Courses held in 2009 included the following
  • Dumfries House and the Scottish Enlightenment
  • The Art of Dining at Ardgowan: Georgian Food and Drink in conjunction with Christopher Hartop

Educational Study Courses

In-depth eight-day courses are provided at Ardgowan to study the architecture, art collections and patterns of patronage in Scotland. Lucinda Shaw Stewart and her sister Caroline Knight, both art and architectural historians, conduct these programmes aided by specialist lecturers. Introductory illustrated talks are followed by visits to castles and houses – including many private “non-open” ones – museums and art galleries. The groups – usually numbering around 18 – stay at Ardgowan in a houseparty atmosphere with the opportunity to explore the house and collection and the gardens at will. Archive material and an extensive library are on offer to the guests.

A second part of each course is centred elsewhere in Scotland: Edinburgh and the Borders, or Fife and the north-east, for example, in order to visit and study further properties.

These informative courses teach the history of Scotland, the development of architecture and the collecting and commissioning of pictures and decorative arts putting them in an historical context.

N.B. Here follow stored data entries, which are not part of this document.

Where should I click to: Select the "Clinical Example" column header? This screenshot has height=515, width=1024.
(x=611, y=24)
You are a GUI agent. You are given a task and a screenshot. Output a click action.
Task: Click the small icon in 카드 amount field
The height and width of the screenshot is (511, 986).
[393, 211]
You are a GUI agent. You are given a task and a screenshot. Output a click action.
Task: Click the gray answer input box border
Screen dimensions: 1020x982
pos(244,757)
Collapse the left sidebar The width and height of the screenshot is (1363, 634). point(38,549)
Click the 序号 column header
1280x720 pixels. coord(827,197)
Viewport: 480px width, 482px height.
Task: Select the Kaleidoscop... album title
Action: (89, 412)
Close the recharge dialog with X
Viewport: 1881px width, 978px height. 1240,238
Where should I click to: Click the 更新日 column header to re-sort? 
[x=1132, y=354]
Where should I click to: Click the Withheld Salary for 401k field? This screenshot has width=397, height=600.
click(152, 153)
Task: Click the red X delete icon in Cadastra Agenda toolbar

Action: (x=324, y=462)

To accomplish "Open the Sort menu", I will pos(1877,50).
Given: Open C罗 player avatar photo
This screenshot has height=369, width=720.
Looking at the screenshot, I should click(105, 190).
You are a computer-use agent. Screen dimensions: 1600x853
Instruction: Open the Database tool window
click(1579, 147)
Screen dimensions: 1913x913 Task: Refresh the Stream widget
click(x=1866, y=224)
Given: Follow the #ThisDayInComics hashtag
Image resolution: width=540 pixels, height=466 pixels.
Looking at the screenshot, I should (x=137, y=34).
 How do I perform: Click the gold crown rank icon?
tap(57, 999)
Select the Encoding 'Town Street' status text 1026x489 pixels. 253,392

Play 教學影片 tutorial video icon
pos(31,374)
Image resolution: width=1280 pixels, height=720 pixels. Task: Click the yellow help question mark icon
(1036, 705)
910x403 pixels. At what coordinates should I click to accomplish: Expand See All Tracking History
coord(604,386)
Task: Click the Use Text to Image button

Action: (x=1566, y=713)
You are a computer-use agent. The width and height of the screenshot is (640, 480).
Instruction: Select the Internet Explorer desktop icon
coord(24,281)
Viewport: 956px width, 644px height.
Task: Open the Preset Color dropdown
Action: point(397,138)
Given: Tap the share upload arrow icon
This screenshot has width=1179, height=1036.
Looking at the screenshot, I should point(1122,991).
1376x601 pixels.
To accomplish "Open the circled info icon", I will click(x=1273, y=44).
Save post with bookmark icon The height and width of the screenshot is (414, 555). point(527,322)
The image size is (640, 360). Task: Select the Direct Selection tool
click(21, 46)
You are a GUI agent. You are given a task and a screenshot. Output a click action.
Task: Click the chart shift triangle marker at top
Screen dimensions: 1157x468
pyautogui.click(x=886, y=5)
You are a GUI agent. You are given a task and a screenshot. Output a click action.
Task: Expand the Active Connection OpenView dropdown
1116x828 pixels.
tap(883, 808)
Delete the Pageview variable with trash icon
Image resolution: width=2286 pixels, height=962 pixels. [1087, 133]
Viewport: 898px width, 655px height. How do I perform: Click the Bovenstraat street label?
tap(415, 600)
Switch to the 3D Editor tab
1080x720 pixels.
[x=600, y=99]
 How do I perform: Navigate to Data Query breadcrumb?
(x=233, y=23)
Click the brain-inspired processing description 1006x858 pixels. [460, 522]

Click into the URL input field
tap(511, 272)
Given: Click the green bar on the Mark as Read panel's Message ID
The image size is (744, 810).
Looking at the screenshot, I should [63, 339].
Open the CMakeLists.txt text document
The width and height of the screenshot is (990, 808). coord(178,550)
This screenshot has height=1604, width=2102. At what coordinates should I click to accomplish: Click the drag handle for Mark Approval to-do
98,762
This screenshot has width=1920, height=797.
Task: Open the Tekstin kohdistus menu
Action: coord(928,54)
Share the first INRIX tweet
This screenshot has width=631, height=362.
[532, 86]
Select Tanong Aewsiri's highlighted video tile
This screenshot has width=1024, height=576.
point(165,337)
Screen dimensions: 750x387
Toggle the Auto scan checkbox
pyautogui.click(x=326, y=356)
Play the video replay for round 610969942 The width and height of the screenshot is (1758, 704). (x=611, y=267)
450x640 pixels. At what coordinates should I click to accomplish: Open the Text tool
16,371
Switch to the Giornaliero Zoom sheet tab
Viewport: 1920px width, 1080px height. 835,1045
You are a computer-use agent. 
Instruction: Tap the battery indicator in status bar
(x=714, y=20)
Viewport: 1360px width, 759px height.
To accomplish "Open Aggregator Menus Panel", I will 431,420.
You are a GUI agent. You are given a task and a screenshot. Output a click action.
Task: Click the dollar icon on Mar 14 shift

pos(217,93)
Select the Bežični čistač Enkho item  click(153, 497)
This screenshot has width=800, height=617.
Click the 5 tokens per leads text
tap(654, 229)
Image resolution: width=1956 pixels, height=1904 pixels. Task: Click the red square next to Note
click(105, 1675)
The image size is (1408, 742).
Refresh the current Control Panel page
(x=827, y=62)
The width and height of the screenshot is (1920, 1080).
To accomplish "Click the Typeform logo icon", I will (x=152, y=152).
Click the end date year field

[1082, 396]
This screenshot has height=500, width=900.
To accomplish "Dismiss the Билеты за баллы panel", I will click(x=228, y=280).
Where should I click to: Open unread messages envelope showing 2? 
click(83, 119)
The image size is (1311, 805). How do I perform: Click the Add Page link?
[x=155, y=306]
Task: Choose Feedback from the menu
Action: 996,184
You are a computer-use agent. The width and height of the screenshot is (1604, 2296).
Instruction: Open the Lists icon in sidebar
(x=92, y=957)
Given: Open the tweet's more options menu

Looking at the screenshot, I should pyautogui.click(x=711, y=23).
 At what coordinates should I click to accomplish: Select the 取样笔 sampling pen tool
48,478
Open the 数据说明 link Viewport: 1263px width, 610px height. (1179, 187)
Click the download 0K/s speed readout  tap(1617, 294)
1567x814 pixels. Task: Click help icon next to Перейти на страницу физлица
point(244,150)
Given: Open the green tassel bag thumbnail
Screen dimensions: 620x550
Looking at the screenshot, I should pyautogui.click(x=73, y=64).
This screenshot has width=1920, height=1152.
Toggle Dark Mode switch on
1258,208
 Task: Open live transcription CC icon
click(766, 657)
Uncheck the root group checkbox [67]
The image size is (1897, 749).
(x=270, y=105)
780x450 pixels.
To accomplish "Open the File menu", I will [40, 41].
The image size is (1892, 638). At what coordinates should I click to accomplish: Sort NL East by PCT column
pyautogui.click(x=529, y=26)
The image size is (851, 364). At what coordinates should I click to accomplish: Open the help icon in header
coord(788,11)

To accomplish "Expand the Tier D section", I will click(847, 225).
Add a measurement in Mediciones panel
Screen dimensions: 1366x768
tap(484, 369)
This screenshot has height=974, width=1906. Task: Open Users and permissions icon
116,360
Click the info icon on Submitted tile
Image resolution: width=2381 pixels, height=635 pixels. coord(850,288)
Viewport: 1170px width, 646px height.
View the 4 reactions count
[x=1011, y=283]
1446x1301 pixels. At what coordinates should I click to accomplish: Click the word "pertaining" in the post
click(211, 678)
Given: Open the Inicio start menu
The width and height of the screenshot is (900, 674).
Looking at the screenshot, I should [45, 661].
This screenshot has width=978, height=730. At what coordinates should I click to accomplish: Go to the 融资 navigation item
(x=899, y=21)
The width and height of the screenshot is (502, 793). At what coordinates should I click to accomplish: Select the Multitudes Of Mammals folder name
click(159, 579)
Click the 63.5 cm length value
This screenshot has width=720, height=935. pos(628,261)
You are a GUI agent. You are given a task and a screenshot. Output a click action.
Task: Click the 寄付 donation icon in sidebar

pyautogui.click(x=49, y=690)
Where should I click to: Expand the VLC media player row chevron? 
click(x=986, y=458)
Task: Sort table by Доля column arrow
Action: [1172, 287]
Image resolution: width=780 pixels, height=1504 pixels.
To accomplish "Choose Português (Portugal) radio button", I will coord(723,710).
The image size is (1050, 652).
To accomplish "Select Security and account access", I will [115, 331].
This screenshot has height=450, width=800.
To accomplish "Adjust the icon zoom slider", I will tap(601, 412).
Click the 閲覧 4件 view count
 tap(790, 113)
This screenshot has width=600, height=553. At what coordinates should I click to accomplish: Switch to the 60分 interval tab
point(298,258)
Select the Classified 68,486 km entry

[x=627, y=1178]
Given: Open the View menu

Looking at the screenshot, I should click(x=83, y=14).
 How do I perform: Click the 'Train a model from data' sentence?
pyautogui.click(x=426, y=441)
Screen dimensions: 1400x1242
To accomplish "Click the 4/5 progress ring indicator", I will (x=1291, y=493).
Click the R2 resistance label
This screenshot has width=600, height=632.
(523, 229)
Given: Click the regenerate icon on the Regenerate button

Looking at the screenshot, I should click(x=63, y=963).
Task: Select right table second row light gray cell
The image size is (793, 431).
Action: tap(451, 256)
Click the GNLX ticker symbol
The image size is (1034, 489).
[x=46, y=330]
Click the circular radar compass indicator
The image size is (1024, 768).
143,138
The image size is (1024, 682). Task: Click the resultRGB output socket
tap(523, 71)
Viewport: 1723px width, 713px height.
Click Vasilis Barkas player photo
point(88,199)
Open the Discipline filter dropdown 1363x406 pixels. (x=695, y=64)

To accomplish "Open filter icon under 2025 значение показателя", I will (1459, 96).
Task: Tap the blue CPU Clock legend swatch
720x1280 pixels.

Groups who have recently visited Ardgowan include:

The Kenmore Association, Virginia
Sotheby’s Institute of Art, New York
The World Monument Fund Britain
The English Speaking Union, New Orleans branch
The Harvard University Art Museum



Speakers for 2009 included

Ivan Day has an international reputation for his research on British and European culinary history. He is also a gifted professional cook and confectioner, noted particularly for his recreations of meals and table settings which have been exhibited in many museums. He has written a number of books and is currently working on Cookery in Europe 1650–1850.

Nichola Fletcher, author of the recent bestseller Charlemagne’s Tablecloth: A Piquant History of Feasting, is currently working on a book about caviar. She is a noted expert on venison and its history and preparation, having pioneered Europe’s first deer farm in Scotland.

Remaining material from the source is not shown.